[[ Data for the task open ]]
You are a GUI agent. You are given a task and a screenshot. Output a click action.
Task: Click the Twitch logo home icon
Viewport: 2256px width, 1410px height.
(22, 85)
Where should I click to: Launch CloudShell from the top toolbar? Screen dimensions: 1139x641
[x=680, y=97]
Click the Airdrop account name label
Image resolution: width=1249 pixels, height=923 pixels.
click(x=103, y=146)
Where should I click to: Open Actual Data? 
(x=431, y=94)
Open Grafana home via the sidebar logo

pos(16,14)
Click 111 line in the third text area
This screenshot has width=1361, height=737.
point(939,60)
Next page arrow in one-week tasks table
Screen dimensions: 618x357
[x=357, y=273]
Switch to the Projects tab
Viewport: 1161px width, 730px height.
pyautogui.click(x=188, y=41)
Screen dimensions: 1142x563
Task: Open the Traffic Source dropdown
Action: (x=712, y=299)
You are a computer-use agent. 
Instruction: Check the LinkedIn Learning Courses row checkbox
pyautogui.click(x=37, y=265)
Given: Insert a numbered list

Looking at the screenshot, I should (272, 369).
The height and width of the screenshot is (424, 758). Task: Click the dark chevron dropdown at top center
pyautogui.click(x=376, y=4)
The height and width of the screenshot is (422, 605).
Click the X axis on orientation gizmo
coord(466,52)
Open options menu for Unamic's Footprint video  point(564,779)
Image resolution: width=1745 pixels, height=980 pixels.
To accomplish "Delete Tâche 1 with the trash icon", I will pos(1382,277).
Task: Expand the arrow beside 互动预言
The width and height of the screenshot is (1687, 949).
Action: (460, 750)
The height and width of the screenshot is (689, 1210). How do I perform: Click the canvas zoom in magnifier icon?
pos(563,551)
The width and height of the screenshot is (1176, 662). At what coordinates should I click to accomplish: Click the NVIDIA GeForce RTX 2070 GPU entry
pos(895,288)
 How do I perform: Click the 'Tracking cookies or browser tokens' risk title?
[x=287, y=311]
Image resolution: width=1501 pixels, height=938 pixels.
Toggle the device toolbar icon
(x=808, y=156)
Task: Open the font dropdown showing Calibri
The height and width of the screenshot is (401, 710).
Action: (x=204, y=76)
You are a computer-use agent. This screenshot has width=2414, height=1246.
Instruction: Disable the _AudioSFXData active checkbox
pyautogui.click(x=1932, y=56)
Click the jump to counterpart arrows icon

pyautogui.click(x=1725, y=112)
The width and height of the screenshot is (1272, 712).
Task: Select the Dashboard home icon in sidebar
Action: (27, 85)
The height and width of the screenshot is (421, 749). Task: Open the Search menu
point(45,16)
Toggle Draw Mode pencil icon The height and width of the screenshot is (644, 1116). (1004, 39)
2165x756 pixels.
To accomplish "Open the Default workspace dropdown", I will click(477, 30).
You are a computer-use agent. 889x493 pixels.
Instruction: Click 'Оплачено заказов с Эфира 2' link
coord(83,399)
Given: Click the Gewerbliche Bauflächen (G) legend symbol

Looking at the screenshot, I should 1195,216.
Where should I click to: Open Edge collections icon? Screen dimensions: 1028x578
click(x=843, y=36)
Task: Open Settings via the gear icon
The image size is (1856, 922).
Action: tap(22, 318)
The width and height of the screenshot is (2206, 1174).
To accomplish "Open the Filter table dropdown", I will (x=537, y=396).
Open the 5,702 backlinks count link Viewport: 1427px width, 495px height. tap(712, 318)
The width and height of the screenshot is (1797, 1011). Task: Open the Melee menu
[[ Data for the task closed ]]
#### What to do
Every record is to be repeated exactly as written.

#### Written response
You are a GUI agent. You are given a task and a screenshot. Output a click action.
Task: Click the Twitch logo home icon
Viewport: 2256px width, 1410px height.
(22, 85)
Where should I click to: Launch CloudShell from the top toolbar? Screen dimensions: 1139x641
[x=680, y=97]
Click the Airdrop account name label
Image resolution: width=1249 pixels, height=923 pixels.
click(x=103, y=146)
Where should I click to: Open Actual Data? 
(x=431, y=94)
Open Grafana home via the sidebar logo

pos(16,14)
Click 111 line in the third text area
This screenshot has width=1361, height=737.
point(939,60)
Next page arrow in one-week tasks table
Screen dimensions: 618x357
[x=357, y=273]
Switch to the Projects tab
Viewport: 1161px width, 730px height.
pyautogui.click(x=188, y=41)
Screen dimensions: 1142x563
Task: Open the Traffic Source dropdown
Action: (x=712, y=299)
You are a computer-use agent. 
Instruction: Check the LinkedIn Learning Courses row checkbox
pyautogui.click(x=37, y=265)
Given: Insert a numbered list

Looking at the screenshot, I should (272, 369).
The height and width of the screenshot is (424, 758). Task: Click the dark chevron dropdown at top center
pyautogui.click(x=376, y=4)
The height and width of the screenshot is (422, 605).
Click the X axis on orientation gizmo
coord(466,52)
Open options menu for Unamic's Footprint video  point(564,779)
Image resolution: width=1745 pixels, height=980 pixels.
To accomplish "Delete Tâche 1 with the trash icon", I will pos(1382,277).
Task: Expand the arrow beside 互动预言
The width and height of the screenshot is (1687, 949).
Action: (460, 750)
The height and width of the screenshot is (689, 1210). How do I perform: Click the canvas zoom in magnifier icon?
pos(563,551)
The width and height of the screenshot is (1176, 662). At what coordinates should I click to accomplish: Click the NVIDIA GeForce RTX 2070 GPU entry
pos(895,288)
 How do I perform: Click the 'Tracking cookies or browser tokens' risk title?
[x=287, y=311]
Image resolution: width=1501 pixels, height=938 pixels.
Toggle the device toolbar icon
(x=808, y=156)
Task: Open the font dropdown showing Calibri
The height and width of the screenshot is (401, 710).
Action: (x=204, y=76)
You are a computer-use agent. This screenshot has width=2414, height=1246.
Instruction: Disable the _AudioSFXData active checkbox
pyautogui.click(x=1932, y=56)
Click the jump to counterpart arrows icon

pyautogui.click(x=1725, y=112)
The width and height of the screenshot is (1272, 712).
Task: Select the Dashboard home icon in sidebar
Action: (27, 85)
The height and width of the screenshot is (421, 749). Task: Open the Search menu
point(45,16)
Toggle Draw Mode pencil icon The height and width of the screenshot is (644, 1116). (1004, 39)
2165x756 pixels.
To accomplish "Open the Default workspace dropdown", I will click(477, 30).
You are a computer-use agent. 889x493 pixels.
Instruction: Click 'Оплачено заказов с Эфира 2' link
coord(83,399)
Given: Click the Gewerbliche Bauflächen (G) legend symbol

Looking at the screenshot, I should 1195,216.
Where should I click to: Open Edge collections icon? Screen dimensions: 1028x578
click(x=843, y=36)
Task: Open Settings via the gear icon
The image size is (1856, 922).
Action: tap(22, 318)
The width and height of the screenshot is (2206, 1174).
To accomplish "Open the Filter table dropdown", I will (x=537, y=396).
Open the 5,702 backlinks count link Viewport: 1427px width, 495px height. tap(712, 318)
The width and height of the screenshot is (1797, 1011). Task: Open the Melee menu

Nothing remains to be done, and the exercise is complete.